The agreed slaughter of all cattle over 30 months old will cost up to £3 billion in compensation. In addition, the government has offered £53 million to slaughterhouses and £112 million a year compensation to the firms that strip carcasses. It looks likely that the EU, and maybe farmers in Britain, will force it to go a lot further on the number of animals to be slaughtered.
Killing every herd affected by BSE would cost £7 billion. The worst scenario is having to slaughter all 11.7 million cattle at a cost of at least £20 billion. This would have a big effect on the public sector borrowing requirement and the trade deficit, both of which have already been affected to some extent. It would destroy hopes of pre-election tax cuts, and lead the government to try to pass on the cost to the poorest sections of society in the form of more benefit cuts and attacks on public sector pay and conditions.
The crisis has done enormous damage to the Tory government. The scandal has hit every household in the country and has caused massive anger. It has brought out into the open many other horrors, such as the fact that the ingredients labels on foods do not actually tell you what is in the food; a pork sausage can contain beef without it being mentioned. Many methods used in intensive farming are now increasingly being questioned, like the use of hormones and antibiotics to accelerate growth.
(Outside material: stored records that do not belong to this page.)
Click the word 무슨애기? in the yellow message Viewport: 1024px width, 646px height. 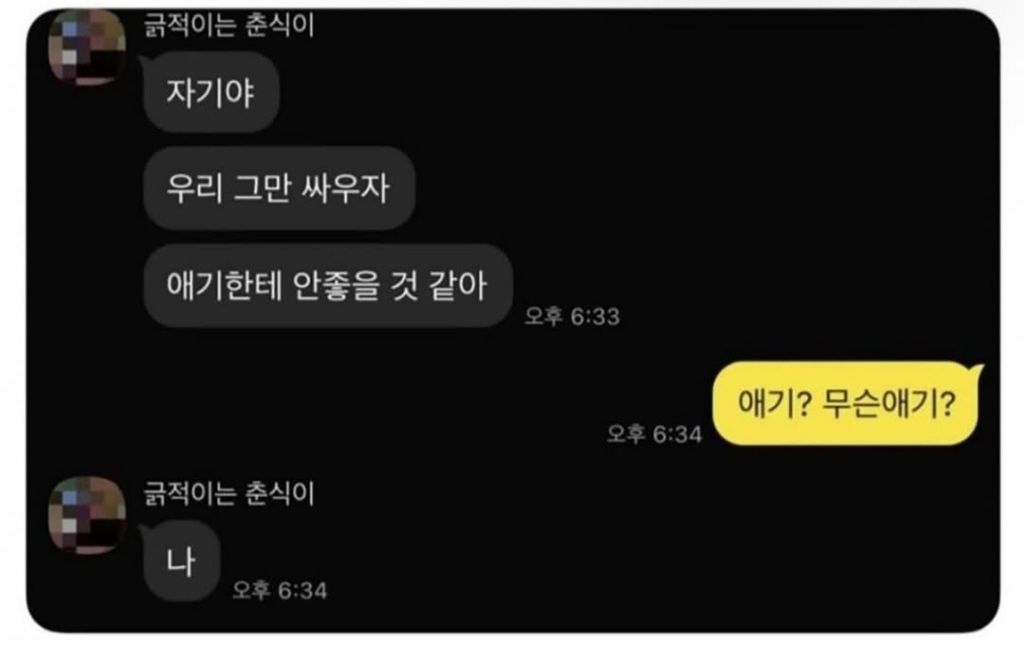(889, 403)
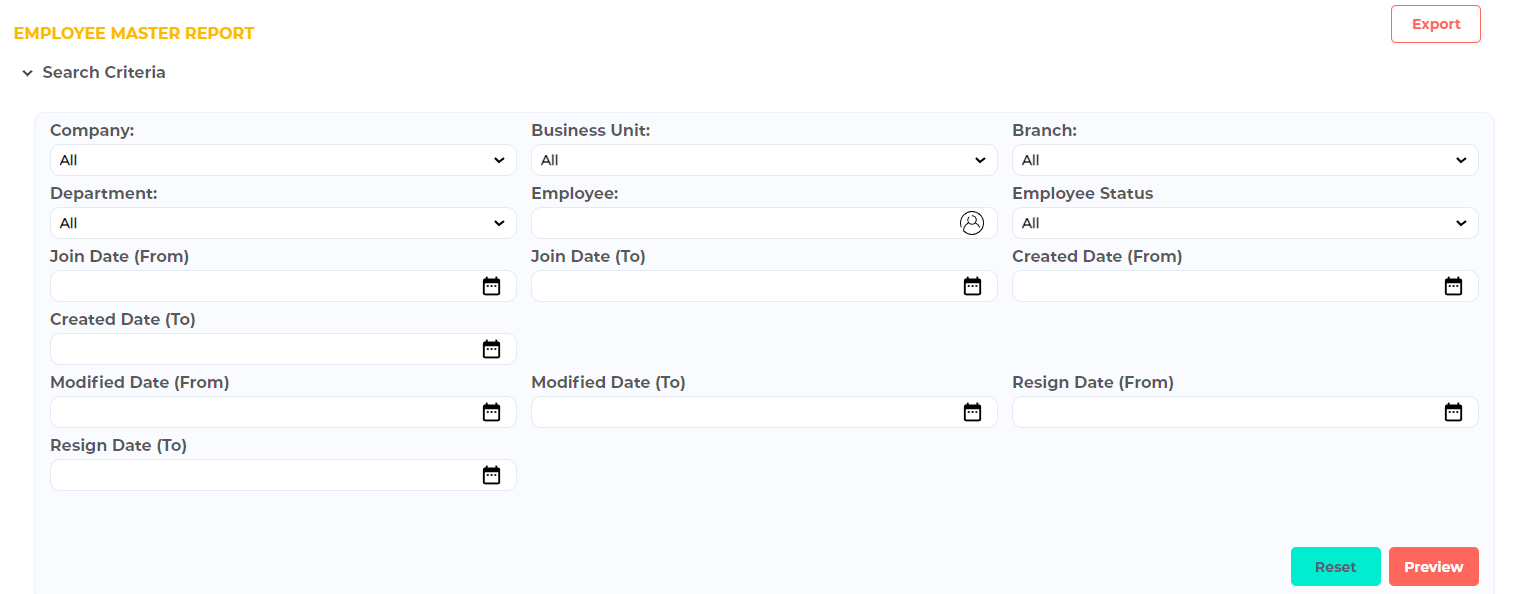
Task: Click the Preview button
Action: [1433, 566]
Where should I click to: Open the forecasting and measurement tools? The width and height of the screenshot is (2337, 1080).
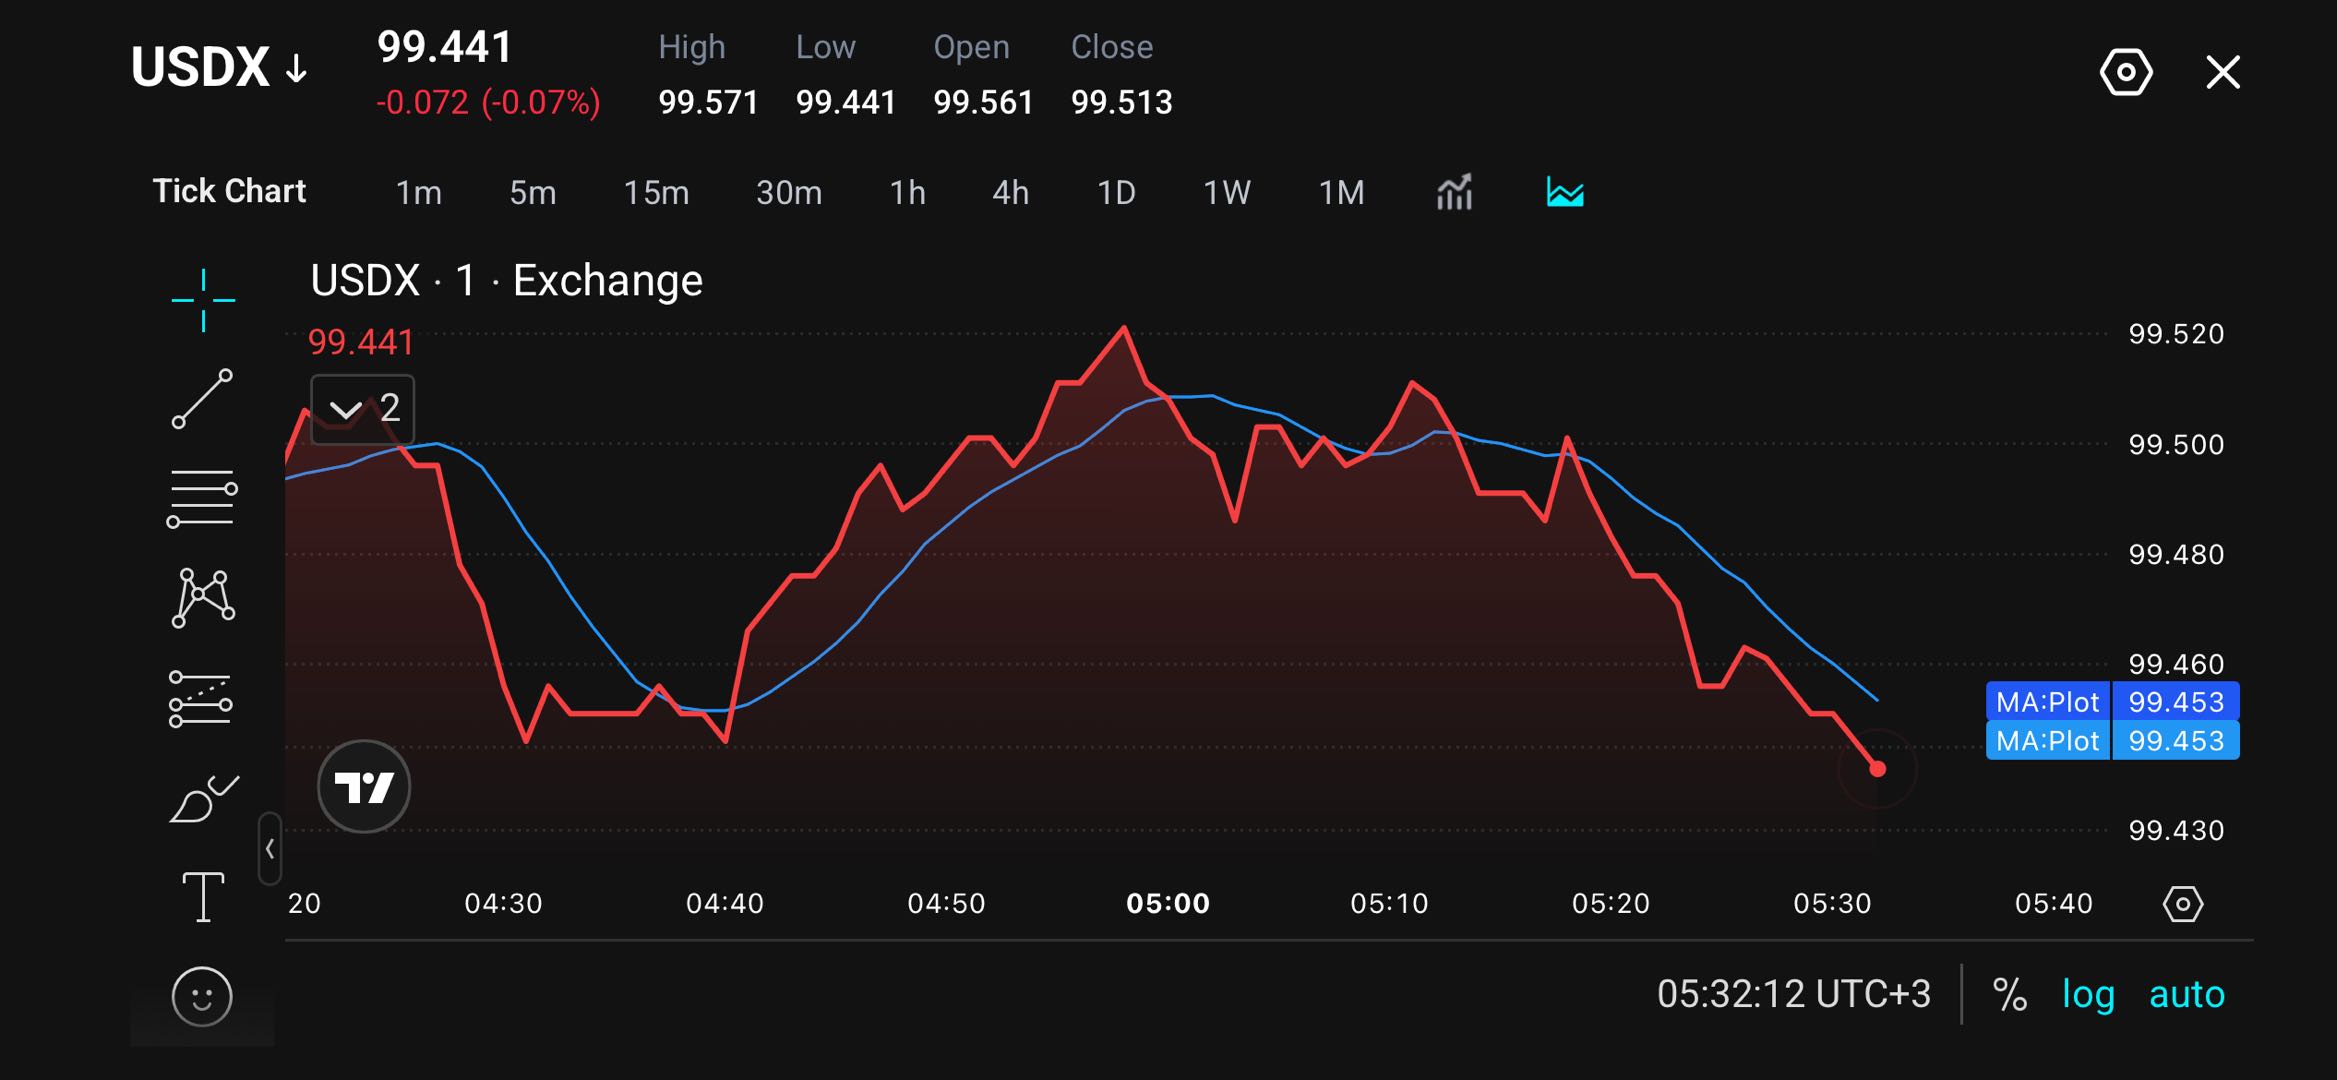click(x=201, y=698)
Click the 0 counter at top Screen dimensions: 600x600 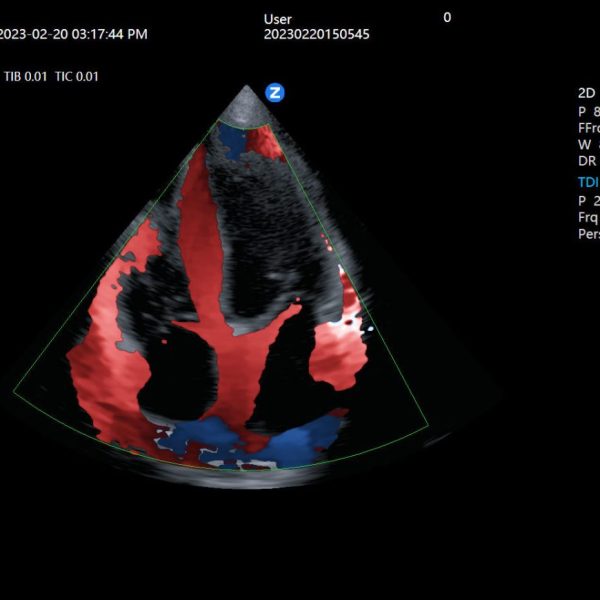click(x=447, y=17)
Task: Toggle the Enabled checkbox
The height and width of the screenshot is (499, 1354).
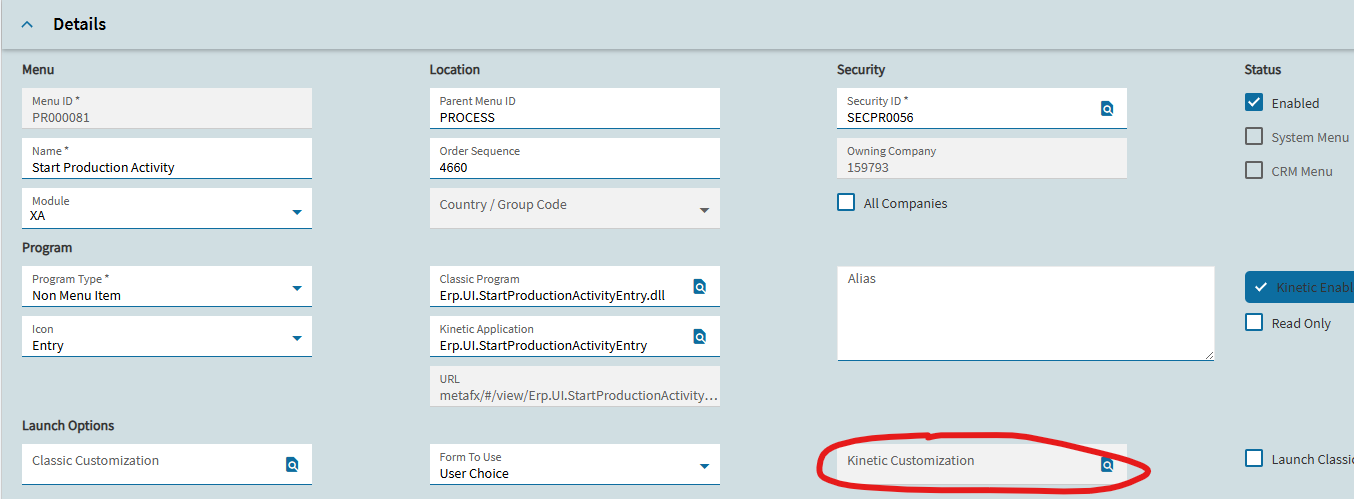Action: pos(1254,102)
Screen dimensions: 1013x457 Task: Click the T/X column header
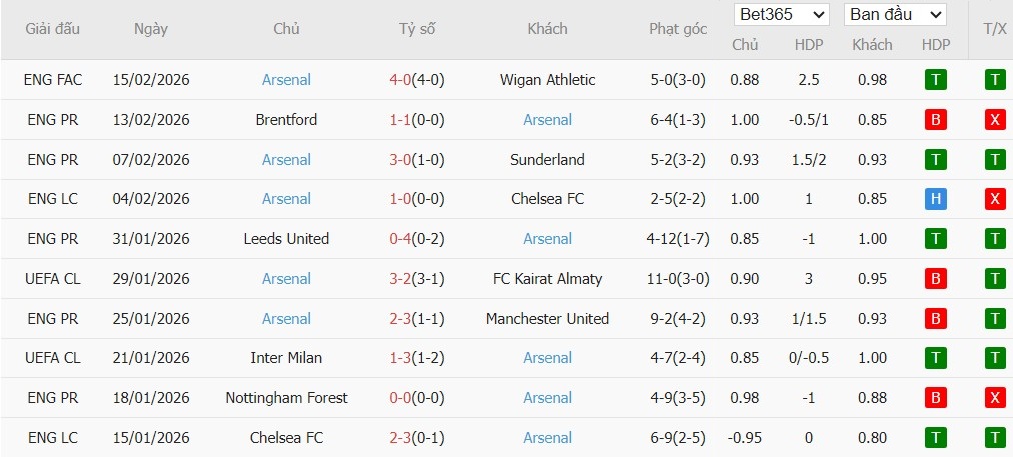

Monopolisation and intensification in farming have forced out many smaller farms, leaving the largest to make super-profits, enriching the big landowners. Farmers' income has risen by 170% since 1991 while the low wages they pay their workers have increased by only 3%.
The scandal also exposes the consequences of deregulation. At the moment MAFF is planning further deregulation of the handling, freezing, chilling and recovering of meat. Last November, Tory MP Jaques Arnold told Michael Heseltine that businesses felt "considerable irritation" about "the regulations that pour out in respect of food hygiene and safety". Heseltine replied that "all those regulations are the subject of review".
In January the government allowed food and catering businesses to store food at eight degrees rather than five degrees. It estimated that this would save companies £41 million a year.
As long as agriculture is for profit rather than to provide people with healthy food, we can never be confident of the safety of food. Only a publicly owned food and farming industry, within which all new methods are thoroughly researched and democratically decided, can give us food which carries no risk to our health.